#### TASK BRIEF
Below is a listing to write out in full, exactly as given, without its pictures.

#### EXERCISE INPUTS

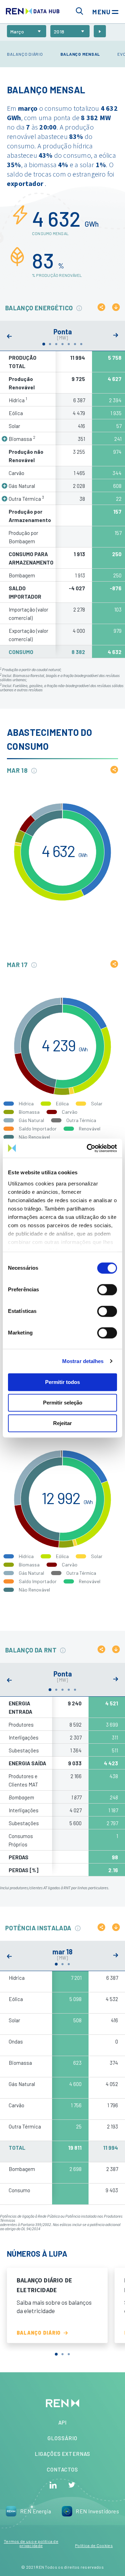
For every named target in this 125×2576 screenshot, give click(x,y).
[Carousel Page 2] (50, 344)
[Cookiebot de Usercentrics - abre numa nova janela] (88, 1148)
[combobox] (26, 31)
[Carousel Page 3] (56, 344)
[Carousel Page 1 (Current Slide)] (43, 344)
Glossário (62, 2438)
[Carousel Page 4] (62, 344)
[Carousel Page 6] (75, 344)
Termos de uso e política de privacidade (31, 2543)
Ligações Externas (62, 2454)
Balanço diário (25, 54)
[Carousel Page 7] (81, 344)
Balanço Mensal (80, 54)
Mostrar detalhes (83, 1361)
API (62, 2422)
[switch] (107, 1289)
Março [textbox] (17, 31)
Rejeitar (62, 1423)
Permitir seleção (62, 1403)
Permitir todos (62, 1382)
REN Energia (35, 2511)
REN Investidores (97, 2511)
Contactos (62, 2469)
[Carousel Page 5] (68, 344)
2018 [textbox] (59, 31)
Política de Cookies (94, 2545)
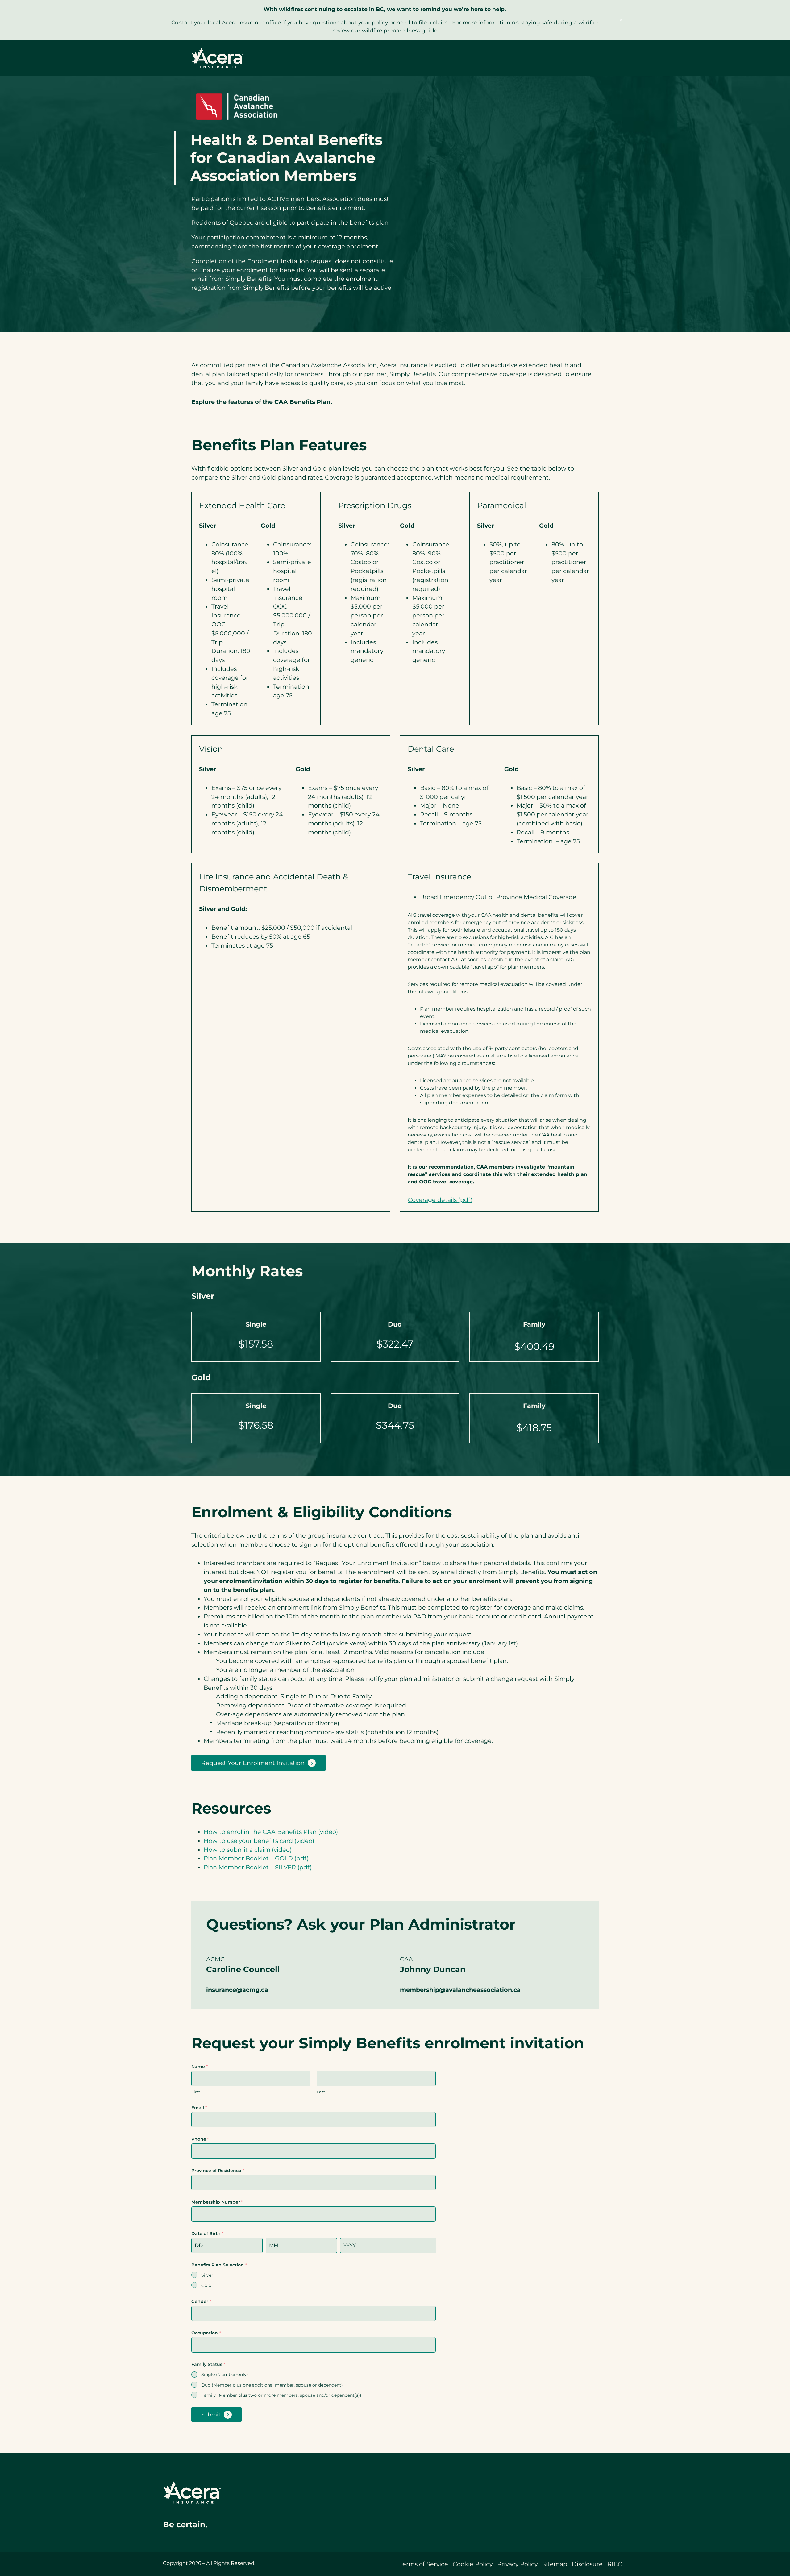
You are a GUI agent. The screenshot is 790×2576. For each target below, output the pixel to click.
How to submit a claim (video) (248, 1849)
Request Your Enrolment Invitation (253, 1763)
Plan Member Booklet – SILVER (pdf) (258, 1867)
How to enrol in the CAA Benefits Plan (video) (271, 1831)
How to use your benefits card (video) (259, 1840)
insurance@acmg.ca (237, 1989)
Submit (211, 2415)
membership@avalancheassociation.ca (460, 1989)
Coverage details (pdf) (440, 1199)
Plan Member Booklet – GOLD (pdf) (256, 1858)
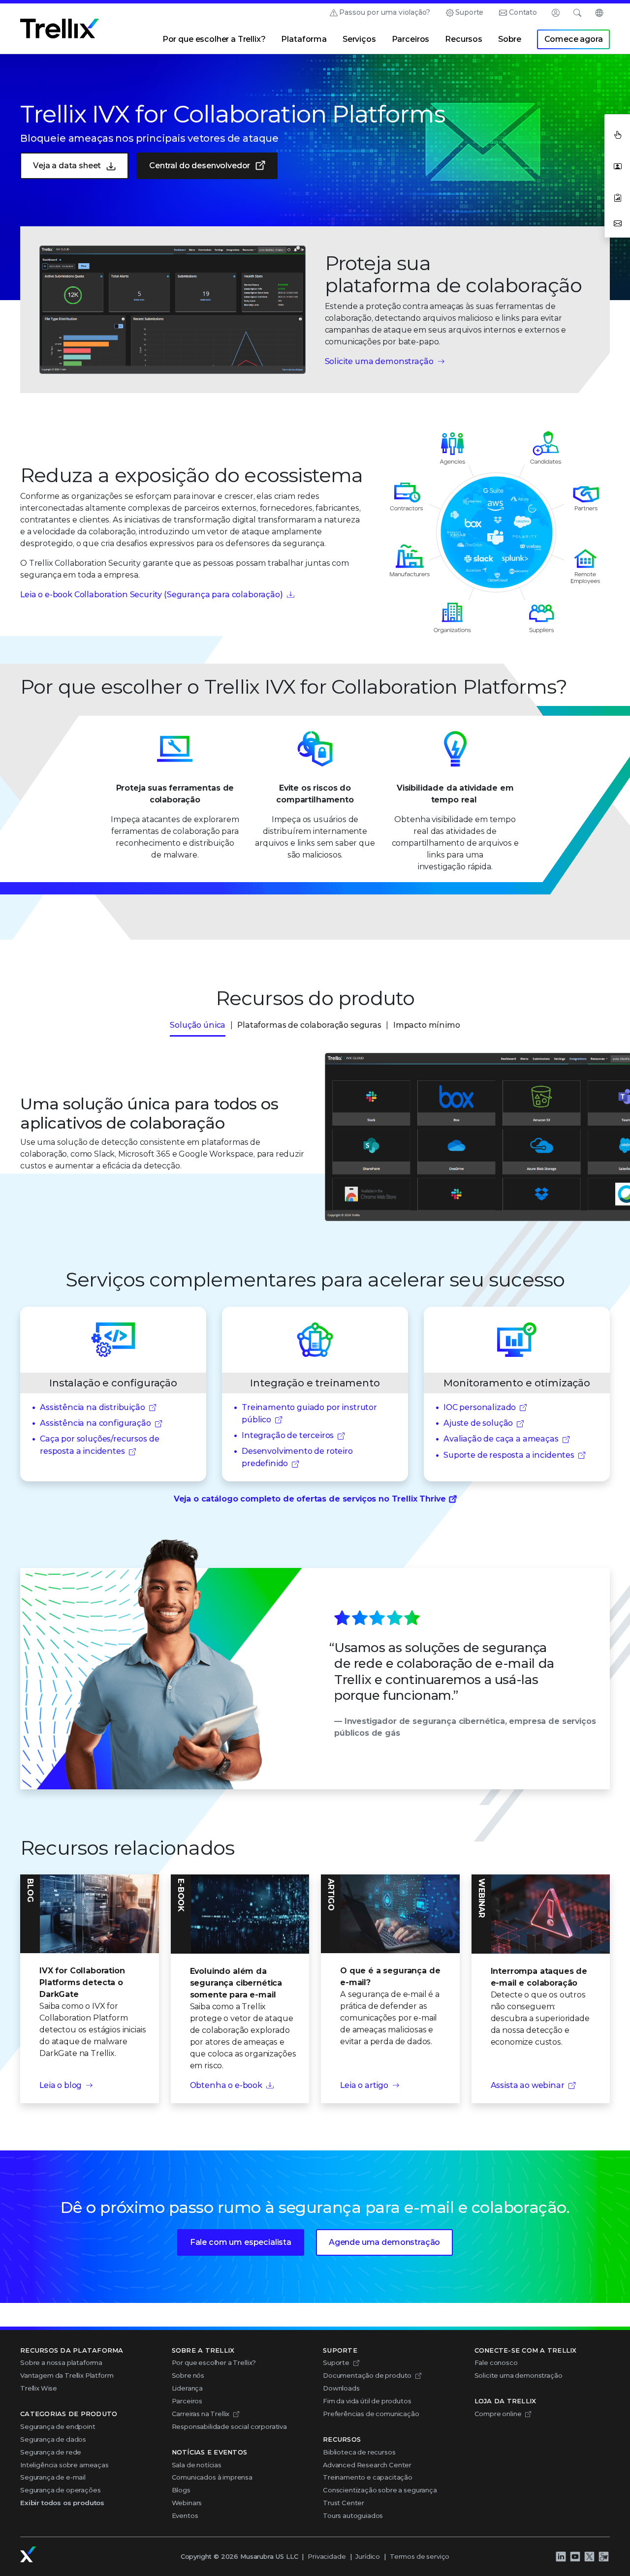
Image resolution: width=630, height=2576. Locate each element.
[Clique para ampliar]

#### RESPONSE AREA
For every named target in this 125×2576 screenshot, give click(x,y).
[Carousel Page 2] (50, 344)
[Cookiebot de Usercentrics - abre numa nova janela] (88, 1148)
[combobox] (26, 31)
[Carousel Page 3] (56, 344)
[Carousel Page 1 (Current Slide)] (43, 344)
Glossário (62, 2438)
[Carousel Page 4] (62, 344)
[Carousel Page 6] (75, 344)
Termos de uso e política de privacidade (31, 2543)
Ligações Externas (62, 2454)
Balanço diário (25, 54)
[Carousel Page 7] (81, 344)
Balanço Mensal (80, 54)
Mostrar detalhes (83, 1361)
API (62, 2422)
[switch] (107, 1289)
Março [textbox] (17, 31)
Rejeitar (62, 1423)
Permitir seleção (62, 1403)
Permitir todos (62, 1382)
REN Energia (35, 2511)
REN Investidores (97, 2511)
Contactos (62, 2469)
[Carousel Page 5] (68, 344)
2018 [textbox] (59, 31)
Política de Cookies (94, 2545)
You are a GUI agent. The screenshot is 790×2576. For each target below, output the pixel to click.
How to submit a claim (video) (248, 1849)
Request Your Enrolment Invitation (253, 1763)
Plan Member Booklet – SILVER (pdf) (258, 1867)
How to enrol in the CAA Benefits Plan (video) (271, 1831)
How to use your benefits card (video) (259, 1840)
insurance@acmg.ca (237, 1989)
Submit (211, 2415)
membership@avalancheassociation.ca (460, 1989)
Coverage details (pdf) (440, 1199)
Plan Member Booklet – GOLD (pdf) (256, 1858)
Image resolution: width=630, height=2576. Locate each element.
[Clique para ampliar]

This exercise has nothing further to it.